WHAT THIS EXERCISE ASKS:
1. In the forum thread on paying for education, give again the passage from "## Daniel A." up to and including "working on it.".
2. Using the forum thread on paying for education, answer each question:
(a) According to the first post, whose responsibility is the education of children?
(b) How long was Daniel A.'s son on a waiting list for the trade program?
(c) What nickname was OSAP given in the seventies, according to uptoolate?

EXTRACTED TEXT:
• • • • •

You're an incredibly strong/smart lady, and I admire/respect you in general, but on this matter, we will have to agree to disagree Marina. I belong to the camp that believes that the education of children is the parents' responsibility [when possible], not that of the gov. nor the child herself. However, I realize many disagree, and that in fact, many children are literally forced to move out of their homes at age 18, but I disagree that children become the gov.'s responsibility at that time, unless assistance is needed.


----------



## Daniel A. (Mar 20, 2011)

Boy I'm retired with my wife still working for five more years.

My son decided that a trade program would be his best chance in the future and is working on it.
My wife paid his tuition as the paper work for his application for a student loan was not done right and the fee's needed to be paid ASAP 4000.00 
After being on a waiting list for 18 months we were not going to see him miss this chance.

I've been taking money from my RRSP to help support him. 

He lives independent.


----------



## uptoolate (Oct 9, 2011)

Maybe the government sees it as an investment in the future of the country. Optimizing education for all of its citizens. Certainly they did when I went to school and paid a ridiculously small amount in tuition because it was directly subsidized by the government. Students I teach these days are graduating with unprecedented levels of debt (200K+) and in many ways it is restricting their ability to contribute to society in a broader way. Who can afford to take a year or two to do volunteer work any more when they must immediately start working to pay back their debts. There are many ways to look at the issue as we found last year with all the activism by the students in Quebec. I don't know where the balance is or what the 'right' answer is. I do remember that even back in the seventies, OSAP was referred to as the Ontario Stereo Acquisition Programme by many and I think that even with much lower tuitions, it was much easier to get grant money that didn't even have to be paid back.

• • • • •

MATERIAL SUPPLIED:
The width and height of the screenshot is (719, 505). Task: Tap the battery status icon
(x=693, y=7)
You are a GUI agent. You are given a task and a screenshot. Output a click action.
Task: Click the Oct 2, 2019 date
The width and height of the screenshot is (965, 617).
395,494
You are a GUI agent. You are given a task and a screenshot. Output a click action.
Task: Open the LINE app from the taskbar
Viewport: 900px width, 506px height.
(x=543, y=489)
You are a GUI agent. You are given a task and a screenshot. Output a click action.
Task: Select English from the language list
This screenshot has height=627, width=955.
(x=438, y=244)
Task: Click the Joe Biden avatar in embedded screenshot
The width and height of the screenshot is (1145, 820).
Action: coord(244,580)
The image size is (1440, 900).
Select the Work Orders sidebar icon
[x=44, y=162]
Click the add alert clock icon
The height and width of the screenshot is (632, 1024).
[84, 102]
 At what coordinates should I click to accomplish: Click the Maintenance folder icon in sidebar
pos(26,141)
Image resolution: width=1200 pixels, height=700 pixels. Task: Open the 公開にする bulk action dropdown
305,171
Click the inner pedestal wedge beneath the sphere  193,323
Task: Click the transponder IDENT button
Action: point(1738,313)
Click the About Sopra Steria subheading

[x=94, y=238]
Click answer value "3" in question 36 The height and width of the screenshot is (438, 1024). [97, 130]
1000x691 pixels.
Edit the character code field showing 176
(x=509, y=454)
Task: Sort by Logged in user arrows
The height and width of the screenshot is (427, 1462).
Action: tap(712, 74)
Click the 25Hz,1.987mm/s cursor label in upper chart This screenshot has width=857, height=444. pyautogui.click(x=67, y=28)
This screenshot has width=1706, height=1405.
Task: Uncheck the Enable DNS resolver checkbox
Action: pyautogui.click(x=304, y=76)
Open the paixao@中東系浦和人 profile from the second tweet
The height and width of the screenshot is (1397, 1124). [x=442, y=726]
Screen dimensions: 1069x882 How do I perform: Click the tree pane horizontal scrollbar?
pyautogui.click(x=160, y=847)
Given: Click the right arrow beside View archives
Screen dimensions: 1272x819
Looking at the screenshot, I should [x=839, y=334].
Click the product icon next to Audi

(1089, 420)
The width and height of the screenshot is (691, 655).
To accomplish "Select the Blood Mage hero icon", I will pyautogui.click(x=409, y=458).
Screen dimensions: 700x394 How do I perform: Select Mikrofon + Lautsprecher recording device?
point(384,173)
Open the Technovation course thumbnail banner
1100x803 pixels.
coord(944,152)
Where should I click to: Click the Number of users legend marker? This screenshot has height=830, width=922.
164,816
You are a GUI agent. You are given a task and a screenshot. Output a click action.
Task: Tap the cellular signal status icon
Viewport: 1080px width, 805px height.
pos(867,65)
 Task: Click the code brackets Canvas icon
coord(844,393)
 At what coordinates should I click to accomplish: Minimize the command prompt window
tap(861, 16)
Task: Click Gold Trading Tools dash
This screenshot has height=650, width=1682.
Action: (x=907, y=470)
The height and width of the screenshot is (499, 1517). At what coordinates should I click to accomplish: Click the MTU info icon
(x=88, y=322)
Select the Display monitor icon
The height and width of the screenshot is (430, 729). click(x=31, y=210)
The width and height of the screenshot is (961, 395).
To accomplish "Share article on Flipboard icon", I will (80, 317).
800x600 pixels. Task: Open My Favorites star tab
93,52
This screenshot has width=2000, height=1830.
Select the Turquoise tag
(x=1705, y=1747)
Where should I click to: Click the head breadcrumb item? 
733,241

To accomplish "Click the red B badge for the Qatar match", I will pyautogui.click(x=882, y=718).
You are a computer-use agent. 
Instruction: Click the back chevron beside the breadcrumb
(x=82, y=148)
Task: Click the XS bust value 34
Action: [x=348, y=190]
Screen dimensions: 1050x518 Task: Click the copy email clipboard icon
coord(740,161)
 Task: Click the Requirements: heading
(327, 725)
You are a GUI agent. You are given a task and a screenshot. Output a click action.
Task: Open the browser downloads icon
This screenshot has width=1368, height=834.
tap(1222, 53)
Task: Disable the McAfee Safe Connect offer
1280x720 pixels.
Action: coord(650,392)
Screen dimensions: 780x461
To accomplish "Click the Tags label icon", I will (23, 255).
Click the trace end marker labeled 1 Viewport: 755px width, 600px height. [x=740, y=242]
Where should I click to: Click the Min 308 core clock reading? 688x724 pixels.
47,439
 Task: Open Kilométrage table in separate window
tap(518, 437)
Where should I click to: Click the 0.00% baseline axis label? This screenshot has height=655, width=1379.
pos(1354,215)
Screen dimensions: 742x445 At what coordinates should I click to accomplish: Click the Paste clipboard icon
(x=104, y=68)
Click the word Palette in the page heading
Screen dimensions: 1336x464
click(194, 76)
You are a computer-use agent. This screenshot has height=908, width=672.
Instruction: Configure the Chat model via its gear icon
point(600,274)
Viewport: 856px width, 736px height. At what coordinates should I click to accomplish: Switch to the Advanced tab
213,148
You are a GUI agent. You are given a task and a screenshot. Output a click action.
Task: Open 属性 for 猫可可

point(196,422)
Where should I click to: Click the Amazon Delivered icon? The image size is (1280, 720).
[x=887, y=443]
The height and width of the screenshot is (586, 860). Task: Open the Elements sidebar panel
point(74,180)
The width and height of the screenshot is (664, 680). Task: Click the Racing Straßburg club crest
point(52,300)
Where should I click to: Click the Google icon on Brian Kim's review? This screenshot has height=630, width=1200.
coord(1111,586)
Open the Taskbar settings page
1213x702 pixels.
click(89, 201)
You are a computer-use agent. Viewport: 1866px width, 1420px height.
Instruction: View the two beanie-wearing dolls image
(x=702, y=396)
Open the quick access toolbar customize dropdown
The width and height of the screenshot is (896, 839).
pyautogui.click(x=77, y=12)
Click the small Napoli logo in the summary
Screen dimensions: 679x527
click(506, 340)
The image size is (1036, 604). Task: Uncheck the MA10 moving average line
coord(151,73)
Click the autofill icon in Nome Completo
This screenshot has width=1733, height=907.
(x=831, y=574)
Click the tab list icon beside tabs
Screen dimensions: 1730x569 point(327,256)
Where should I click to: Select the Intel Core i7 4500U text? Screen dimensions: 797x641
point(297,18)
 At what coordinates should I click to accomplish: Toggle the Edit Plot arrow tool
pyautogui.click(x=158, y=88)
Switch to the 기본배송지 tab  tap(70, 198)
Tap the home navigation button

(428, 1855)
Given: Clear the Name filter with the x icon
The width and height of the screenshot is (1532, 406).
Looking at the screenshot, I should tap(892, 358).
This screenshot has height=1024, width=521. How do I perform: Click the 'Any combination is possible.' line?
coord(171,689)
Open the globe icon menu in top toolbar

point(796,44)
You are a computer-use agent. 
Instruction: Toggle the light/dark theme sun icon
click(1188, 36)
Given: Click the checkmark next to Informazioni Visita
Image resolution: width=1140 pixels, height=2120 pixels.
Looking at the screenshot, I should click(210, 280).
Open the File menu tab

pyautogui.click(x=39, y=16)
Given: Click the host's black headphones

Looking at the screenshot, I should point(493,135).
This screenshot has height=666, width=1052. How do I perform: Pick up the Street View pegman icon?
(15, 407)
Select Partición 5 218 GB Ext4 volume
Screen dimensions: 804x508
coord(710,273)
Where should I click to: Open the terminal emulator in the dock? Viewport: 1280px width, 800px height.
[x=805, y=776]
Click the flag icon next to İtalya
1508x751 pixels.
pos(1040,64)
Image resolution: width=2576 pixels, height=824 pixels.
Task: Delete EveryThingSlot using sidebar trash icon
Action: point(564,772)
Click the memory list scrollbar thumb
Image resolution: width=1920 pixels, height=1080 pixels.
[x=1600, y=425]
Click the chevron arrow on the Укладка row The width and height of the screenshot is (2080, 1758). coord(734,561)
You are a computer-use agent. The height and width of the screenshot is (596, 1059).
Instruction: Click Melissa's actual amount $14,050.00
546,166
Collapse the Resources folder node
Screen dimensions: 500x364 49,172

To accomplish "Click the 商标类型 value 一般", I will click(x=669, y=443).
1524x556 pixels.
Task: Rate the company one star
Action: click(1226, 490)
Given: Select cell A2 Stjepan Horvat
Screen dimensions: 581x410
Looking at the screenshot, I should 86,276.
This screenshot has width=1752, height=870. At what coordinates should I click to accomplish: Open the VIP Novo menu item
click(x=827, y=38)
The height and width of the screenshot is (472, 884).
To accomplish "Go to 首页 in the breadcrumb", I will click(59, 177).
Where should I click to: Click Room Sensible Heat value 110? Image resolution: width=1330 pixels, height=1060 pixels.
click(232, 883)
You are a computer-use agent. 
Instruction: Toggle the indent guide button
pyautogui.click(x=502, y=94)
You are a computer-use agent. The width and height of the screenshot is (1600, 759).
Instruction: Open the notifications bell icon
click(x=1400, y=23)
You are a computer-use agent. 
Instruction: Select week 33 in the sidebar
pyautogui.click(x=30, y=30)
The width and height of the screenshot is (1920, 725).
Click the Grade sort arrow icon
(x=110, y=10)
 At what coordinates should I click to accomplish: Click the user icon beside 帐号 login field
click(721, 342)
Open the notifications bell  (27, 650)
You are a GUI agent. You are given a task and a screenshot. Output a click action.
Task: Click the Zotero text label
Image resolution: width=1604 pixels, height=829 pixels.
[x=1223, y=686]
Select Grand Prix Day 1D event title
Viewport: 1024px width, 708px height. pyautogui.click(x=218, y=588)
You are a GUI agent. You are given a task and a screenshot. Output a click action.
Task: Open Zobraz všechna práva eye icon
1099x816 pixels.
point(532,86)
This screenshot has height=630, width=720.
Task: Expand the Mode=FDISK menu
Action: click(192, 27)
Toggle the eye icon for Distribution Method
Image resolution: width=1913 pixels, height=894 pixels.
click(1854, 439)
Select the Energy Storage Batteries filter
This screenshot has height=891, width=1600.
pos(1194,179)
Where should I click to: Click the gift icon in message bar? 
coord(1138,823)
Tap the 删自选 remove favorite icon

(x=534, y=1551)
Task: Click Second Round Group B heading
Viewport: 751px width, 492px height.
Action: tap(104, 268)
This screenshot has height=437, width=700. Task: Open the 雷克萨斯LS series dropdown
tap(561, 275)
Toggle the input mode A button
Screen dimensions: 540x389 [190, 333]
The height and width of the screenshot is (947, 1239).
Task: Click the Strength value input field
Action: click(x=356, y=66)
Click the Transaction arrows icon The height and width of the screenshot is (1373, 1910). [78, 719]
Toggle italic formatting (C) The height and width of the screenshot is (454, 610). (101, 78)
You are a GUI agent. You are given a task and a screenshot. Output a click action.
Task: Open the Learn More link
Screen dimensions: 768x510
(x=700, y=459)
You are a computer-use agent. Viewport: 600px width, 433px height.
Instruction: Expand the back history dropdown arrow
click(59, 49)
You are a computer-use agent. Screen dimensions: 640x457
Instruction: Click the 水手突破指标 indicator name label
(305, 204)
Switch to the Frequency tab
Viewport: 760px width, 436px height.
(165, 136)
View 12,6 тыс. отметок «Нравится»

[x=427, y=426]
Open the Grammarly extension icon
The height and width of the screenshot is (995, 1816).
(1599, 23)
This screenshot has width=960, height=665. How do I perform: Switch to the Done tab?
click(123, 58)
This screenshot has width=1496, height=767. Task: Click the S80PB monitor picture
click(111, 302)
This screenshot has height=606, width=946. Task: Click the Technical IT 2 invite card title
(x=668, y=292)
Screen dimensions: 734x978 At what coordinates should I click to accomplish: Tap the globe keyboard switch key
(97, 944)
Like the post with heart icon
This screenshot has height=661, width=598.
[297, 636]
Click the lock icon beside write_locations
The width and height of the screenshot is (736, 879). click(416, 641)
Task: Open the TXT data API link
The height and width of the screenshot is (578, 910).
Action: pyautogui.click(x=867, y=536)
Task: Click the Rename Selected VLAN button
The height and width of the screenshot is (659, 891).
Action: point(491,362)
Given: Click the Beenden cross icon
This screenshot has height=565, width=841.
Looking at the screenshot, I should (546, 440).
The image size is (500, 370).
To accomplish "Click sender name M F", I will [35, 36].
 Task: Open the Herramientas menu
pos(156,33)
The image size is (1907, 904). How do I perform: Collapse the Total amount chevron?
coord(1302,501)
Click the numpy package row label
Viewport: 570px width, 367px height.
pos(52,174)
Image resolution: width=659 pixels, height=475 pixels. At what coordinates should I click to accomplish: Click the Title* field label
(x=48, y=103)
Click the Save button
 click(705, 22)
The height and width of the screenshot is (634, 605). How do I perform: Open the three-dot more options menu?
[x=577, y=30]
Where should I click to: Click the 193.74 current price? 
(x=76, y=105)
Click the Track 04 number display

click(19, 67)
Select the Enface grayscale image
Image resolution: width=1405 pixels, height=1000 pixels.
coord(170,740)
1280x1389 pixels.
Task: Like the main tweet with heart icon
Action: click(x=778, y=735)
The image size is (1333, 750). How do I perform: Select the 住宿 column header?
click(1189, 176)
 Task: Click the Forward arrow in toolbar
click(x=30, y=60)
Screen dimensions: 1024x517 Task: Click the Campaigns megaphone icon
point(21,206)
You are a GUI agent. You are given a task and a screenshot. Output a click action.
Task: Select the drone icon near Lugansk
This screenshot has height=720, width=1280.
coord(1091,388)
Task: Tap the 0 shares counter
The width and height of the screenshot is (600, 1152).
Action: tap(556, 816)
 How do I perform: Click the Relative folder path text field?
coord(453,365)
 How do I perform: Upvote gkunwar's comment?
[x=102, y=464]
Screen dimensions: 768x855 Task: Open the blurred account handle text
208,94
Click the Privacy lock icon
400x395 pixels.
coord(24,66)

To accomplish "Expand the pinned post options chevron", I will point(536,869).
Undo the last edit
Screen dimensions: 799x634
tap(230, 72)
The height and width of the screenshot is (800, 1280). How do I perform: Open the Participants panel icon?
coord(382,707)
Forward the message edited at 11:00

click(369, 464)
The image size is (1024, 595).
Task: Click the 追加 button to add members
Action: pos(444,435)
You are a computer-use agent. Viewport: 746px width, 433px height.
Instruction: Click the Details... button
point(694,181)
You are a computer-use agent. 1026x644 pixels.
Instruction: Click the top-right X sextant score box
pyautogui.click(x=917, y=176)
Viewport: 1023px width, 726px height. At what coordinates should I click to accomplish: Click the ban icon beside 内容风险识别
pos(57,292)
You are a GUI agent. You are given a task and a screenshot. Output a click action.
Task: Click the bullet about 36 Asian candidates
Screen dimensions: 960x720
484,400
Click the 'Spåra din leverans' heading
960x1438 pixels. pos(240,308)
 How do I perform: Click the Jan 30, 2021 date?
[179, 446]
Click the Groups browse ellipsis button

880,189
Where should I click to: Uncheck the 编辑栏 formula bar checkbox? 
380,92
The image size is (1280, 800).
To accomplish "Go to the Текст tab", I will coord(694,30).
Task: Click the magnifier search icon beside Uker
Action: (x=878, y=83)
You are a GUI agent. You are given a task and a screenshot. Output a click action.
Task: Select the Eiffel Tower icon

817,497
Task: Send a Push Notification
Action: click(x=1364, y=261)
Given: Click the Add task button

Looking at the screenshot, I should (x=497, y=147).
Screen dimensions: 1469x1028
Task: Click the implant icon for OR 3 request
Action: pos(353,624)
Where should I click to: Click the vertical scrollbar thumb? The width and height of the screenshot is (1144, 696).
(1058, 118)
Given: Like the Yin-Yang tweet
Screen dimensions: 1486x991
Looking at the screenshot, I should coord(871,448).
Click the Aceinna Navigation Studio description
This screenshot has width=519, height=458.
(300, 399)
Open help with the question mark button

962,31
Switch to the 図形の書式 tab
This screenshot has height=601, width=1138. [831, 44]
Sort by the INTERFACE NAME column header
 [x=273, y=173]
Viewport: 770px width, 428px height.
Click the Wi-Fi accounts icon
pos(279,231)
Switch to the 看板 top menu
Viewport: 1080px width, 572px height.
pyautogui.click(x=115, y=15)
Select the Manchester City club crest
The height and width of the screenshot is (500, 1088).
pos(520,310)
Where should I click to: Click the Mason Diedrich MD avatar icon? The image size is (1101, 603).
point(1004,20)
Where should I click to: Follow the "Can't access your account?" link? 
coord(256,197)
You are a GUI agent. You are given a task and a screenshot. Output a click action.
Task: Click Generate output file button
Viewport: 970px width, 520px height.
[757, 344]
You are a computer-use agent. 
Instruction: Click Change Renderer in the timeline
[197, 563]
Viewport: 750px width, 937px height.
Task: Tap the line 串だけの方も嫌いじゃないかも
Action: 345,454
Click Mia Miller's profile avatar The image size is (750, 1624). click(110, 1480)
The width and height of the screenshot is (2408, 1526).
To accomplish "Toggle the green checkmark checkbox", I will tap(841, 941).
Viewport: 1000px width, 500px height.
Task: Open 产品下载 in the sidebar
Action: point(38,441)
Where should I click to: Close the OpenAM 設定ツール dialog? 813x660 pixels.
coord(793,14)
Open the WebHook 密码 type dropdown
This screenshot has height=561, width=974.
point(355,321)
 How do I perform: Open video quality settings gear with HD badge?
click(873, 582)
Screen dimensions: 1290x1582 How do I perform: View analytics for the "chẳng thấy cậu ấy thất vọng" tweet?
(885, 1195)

• • • • •

RESPONSES PER TASK:
1.
## Daniel A. (Mar 20, 2011)

Boy I'm retired with my wife still working for five more years.

My son decided that a trade program would be his best chance in the future and is working on it.

2.
(a) The parents' responsibility (when possible)
(b) 18 months
(c) The Ontario Stereo Acquisition Programme